What the task requires — Find every line in the data below that contains the word "Expand" and copy each one.

Given data —
★ ★ ★ ★ ★ ★ ★
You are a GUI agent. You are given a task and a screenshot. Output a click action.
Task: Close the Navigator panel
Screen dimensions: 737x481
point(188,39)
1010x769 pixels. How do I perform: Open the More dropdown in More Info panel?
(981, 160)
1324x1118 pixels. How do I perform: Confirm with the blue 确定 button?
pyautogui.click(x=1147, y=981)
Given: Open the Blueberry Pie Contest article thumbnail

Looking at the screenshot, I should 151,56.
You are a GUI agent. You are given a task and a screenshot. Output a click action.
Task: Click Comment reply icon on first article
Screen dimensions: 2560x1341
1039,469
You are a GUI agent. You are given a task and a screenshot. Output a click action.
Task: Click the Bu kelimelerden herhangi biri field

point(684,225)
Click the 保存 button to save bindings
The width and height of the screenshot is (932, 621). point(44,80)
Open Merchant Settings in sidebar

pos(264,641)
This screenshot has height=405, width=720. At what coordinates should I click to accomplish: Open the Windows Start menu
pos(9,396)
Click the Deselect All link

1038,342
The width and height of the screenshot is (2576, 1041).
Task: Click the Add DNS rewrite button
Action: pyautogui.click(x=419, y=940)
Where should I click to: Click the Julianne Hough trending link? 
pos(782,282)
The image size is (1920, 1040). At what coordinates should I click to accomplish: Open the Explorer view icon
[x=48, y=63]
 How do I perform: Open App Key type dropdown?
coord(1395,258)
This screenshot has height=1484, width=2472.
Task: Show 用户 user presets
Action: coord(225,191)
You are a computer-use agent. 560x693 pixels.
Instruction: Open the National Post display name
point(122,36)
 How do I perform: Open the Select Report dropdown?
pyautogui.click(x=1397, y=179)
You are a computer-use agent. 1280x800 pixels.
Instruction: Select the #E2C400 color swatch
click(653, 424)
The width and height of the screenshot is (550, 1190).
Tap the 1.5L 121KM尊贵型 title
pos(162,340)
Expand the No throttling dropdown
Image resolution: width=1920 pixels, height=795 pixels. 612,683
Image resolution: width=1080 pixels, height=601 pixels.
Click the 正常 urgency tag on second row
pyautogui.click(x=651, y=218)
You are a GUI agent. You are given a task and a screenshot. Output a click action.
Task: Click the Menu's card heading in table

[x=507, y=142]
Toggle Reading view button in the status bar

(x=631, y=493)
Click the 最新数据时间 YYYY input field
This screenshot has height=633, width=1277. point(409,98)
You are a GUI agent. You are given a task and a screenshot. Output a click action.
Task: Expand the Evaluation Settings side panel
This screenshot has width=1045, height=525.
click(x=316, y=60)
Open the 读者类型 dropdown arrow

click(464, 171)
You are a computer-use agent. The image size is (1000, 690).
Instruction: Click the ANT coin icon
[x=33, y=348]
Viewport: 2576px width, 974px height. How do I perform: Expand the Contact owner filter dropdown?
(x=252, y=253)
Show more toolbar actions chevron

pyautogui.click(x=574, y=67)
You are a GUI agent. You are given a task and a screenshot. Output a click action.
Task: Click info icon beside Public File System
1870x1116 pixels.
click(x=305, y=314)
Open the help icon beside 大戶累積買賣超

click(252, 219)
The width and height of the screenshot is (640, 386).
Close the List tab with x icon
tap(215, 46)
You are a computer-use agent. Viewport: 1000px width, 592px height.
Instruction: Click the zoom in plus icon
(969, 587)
★ ★ ★ ★ ★ ★ ★
The output —
Expand the No throttling dropdown
Task: Expand the Evaluation Settings side panel
Viewport: 2576px width, 974px height. How do I perform: Expand the Contact owner filter dropdown?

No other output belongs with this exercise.